RECORD EXTRACTS:
Start of Block

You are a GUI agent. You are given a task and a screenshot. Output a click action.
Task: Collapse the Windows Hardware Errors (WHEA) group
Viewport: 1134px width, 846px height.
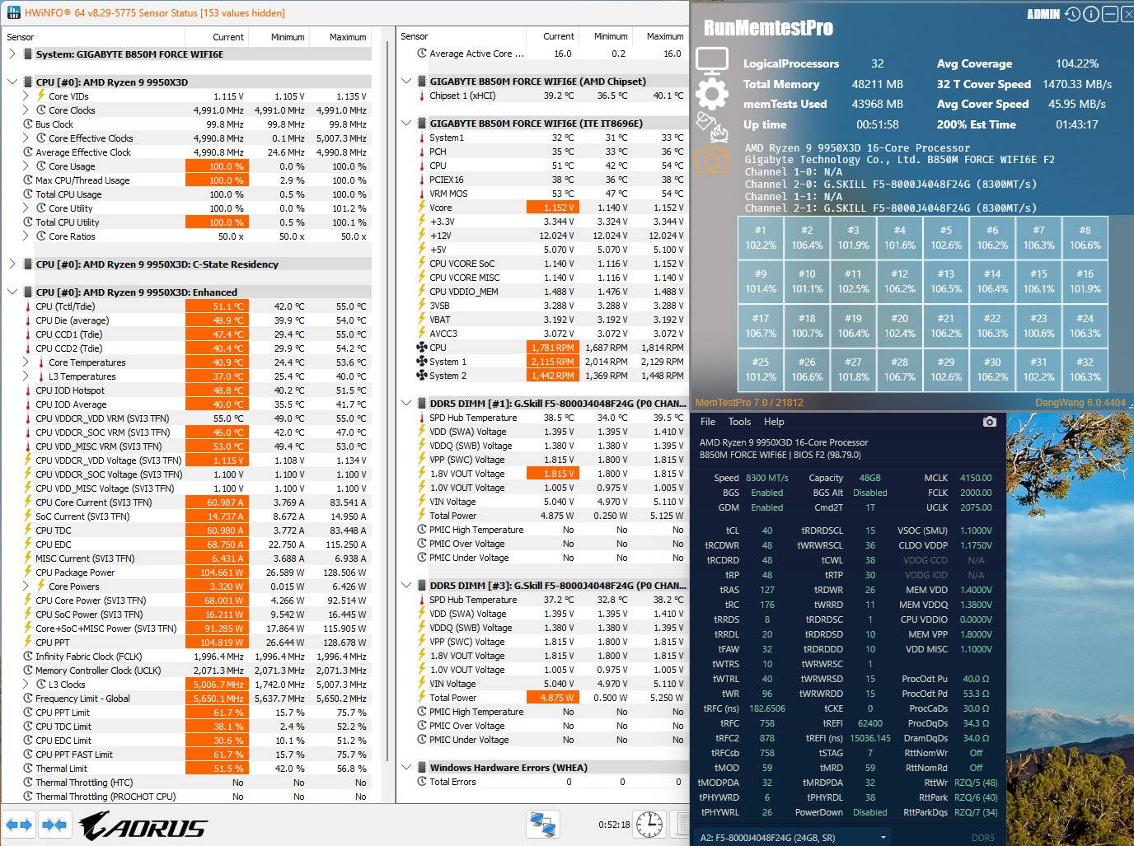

End of Block
Start of Block

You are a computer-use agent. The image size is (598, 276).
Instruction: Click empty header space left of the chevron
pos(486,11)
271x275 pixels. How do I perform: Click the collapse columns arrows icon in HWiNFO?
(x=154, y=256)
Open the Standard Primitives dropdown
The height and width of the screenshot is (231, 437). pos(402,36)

End of Block

WHAT YOU SHOULD DO: Lines of the material may hold the string "agent". Copy each one that does.

RESULT OF THE TASK:
You are a GUI agent. You are given a task and a screenshot. Output a click action.
You are a computer-use agent. The image size is (598, 276).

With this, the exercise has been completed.